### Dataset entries
----
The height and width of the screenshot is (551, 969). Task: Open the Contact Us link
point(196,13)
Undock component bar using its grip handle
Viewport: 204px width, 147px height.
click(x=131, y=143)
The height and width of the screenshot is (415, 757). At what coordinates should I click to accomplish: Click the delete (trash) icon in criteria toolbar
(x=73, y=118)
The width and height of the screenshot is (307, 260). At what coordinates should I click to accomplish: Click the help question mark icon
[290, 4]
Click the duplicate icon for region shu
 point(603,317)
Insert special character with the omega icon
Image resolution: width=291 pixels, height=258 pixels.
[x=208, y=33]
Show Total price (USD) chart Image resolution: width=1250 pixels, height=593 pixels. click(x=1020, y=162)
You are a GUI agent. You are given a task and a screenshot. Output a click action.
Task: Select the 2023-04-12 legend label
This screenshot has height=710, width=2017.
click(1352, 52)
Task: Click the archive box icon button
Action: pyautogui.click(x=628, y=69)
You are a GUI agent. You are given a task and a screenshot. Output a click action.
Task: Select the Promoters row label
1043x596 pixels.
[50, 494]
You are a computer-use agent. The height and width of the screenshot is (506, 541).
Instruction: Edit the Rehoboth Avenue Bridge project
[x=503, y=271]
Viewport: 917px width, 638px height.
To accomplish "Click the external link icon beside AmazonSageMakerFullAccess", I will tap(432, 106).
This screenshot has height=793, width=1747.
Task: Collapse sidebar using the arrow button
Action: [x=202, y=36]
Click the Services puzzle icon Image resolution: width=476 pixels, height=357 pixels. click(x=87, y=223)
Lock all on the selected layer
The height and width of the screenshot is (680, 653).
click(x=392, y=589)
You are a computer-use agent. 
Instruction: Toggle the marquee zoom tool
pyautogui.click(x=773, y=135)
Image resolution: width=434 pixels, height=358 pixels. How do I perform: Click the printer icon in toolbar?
----
Set down the entries above again, word for word.

The height and width of the screenshot is (551, 969). Task: Open the Contact Us link
point(196,13)
Undock component bar using its grip handle
Viewport: 204px width, 147px height.
click(x=131, y=143)
The height and width of the screenshot is (415, 757). At what coordinates should I click to accomplish: Click the delete (trash) icon in criteria toolbar
(x=73, y=118)
The width and height of the screenshot is (307, 260). At what coordinates should I click to accomplish: Click the help question mark icon
[290, 4]
Click the duplicate icon for region shu
 point(603,317)
Insert special character with the omega icon
Image resolution: width=291 pixels, height=258 pixels.
[x=208, y=33]
Show Total price (USD) chart Image resolution: width=1250 pixels, height=593 pixels. click(x=1020, y=162)
You are a GUI agent. You are given a task and a screenshot. Output a click action.
Task: Select the 2023-04-12 legend label
This screenshot has height=710, width=2017.
click(1352, 52)
Task: Click the archive box icon button
Action: pyautogui.click(x=628, y=69)
You are a GUI agent. You are given a task and a screenshot. Output a click action.
Task: Select the Promoters row label
1043x596 pixels.
[50, 494]
You are a computer-use agent. The height and width of the screenshot is (506, 541).
Instruction: Edit the Rehoboth Avenue Bridge project
[x=503, y=271]
Viewport: 917px width, 638px height.
To accomplish "Click the external link icon beside AmazonSageMakerFullAccess", I will tap(432, 106).
This screenshot has height=793, width=1747.
Task: Collapse sidebar using the arrow button
Action: [x=202, y=36]
Click the Services puzzle icon Image resolution: width=476 pixels, height=357 pixels. click(x=87, y=223)
Lock all on the selected layer
The height and width of the screenshot is (680, 653).
click(x=392, y=589)
You are a computer-use agent. 
Instruction: Toggle the marquee zoom tool
pyautogui.click(x=773, y=135)
Image resolution: width=434 pixels, height=358 pixels. How do I perform: Click the printer icon in toolbar?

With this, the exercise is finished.